SERVIÇO PÚBLICO FEDERAL
CONSELHO FEDERAL DE QUÍMICA
Resolução Normativa nº 74 de 23 de março de 1984.
| Estabelece normas para aplicabilidade do disposto no art. 5º do Decreto nº 85.877 de 07de abril de 1981. |
Considerando que o art. 2º do Decreto nº 85.877/81 discrimina atividades privativas dos profissionais da Química, e, também, algumas atividades não privativas dos mesmos;
Considerando que o art. 6º do Decreto nº 85.877/81 estabelece a norma de ação em caso de suscitação de dúvidas sobre as atividades não privativas dos profissionais da Química;
Considerando que, conforme o art. 5º do Decreto nº 85.877/81, as disposições nele contidas abrangem o exercício da profissão de químico no serviço público da União, do Distrito Federal, dos Estados, Territórios, Municípios e respectivos órgãos da administração indireta, bem como nas entidades particulares;
E, usando das atribuições que lhe são conferidas pelo item f do art. 8º, da Lei nº 2.800, de 18.06.56, e pelo art. 8º do Decreto nº 85.877, de 07.04.81.
O Conselho Federal de Química,
Resolve:
Art. 1º — A fiscalização pelos CRQ’s sobre o exercício de atividades privativas dos profissionais da Química, independe do entendimento com outros Conselhos Federais.

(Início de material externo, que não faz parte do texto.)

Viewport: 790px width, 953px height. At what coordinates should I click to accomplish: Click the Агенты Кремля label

Art. 2º — Os profissionais exercentes de atividades privativas dos químicos, explicitadas na Lei nº 2.800, de 18.06.56, no Decreto-Lei no 5.452, de 01.05.43, ou no Decreto nº 85.877, de 07.04.81, devem comprovar perante o Conselho Regional de Química da jurisdição a que pertencerem, sua habilitação curricular e seu registro profissional em CRQ, apresentando também o seu contrato de trabalho ou o ato ou portaria de sua admissão no serviço público para fins da Resolução Normativa nº 47, de 24.08.78.
Art. 3º — Os profissionais não registrados em Conselho Regional de Química, exercentes de atividades privativas dos profissionais da Química, estão sujeitos às penalidades aplicáveis ao exercício ilegal da profissão de químico, além de outras cominadas na legislação profissional dos químicos.

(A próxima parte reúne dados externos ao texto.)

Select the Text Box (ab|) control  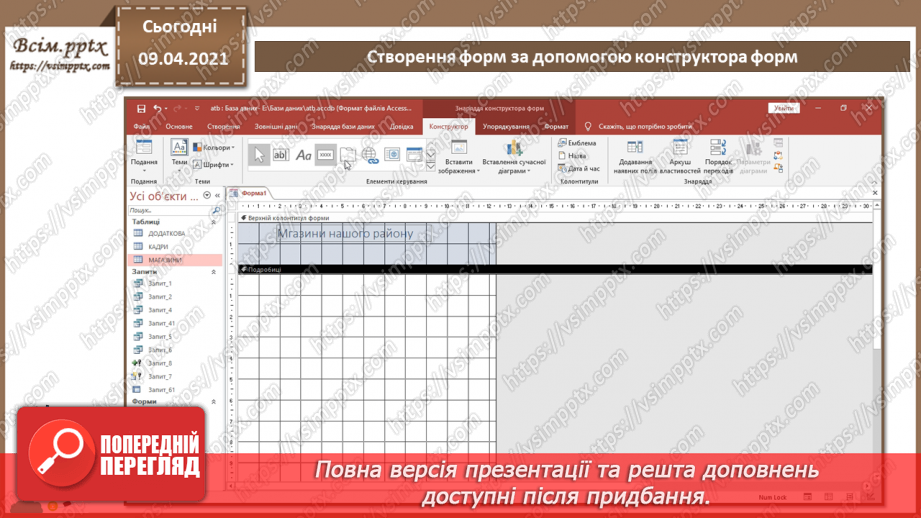[281, 155]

Art. 4º — Além das firmas, sociedades, associações, companhias e empresas em geral, e suas filiais, mencionadas no art. 27 da Lei nº 2.800, de 18.06.56, também estão obrigadas a atender o disposto nesse mesmo art. 27, da Lei nº 2.800, as entidades públicas ou particulares, inclusive as de lazer, de ensino, esportivas, os clubes, os condomínios, os hotéis e similares abrangidos no art. 5º do Decreto nº 85.877, de 07.04.81, que tenham serviços com atividades privativas dos profissionais da Química.

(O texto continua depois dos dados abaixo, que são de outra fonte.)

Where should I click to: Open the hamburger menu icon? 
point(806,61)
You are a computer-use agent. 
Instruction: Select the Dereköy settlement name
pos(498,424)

Parágrafo único — As entidades públicas da administração direta deverão comprovar o exercício profissional de químico habilitado e registrado, através do ato ou portaria de admissão do mesmo.
Art. 5º — As firmas ou entidades enquadradas no art. 4º, caput, desta Resolução estão obrigadas a cumprir o disposto no art. 28, da Lei nº 2.800, de 18.06.56. (Dada pela resolução normativa N°225 de 24 de fevereiro de 2010)
Parágrafo Único — As entidades públicas abrangidas no parágrafo único do art. 4º, acima explicitado, ficam dispensadas do cumprimento das disposições do art. 28 da Lei nº 2.800.
Art. 6º — Revogam-se as disposições em contrário.
Art. 7º — Esta Resolução entrará em vigor na data de sua publicação no D.O.U.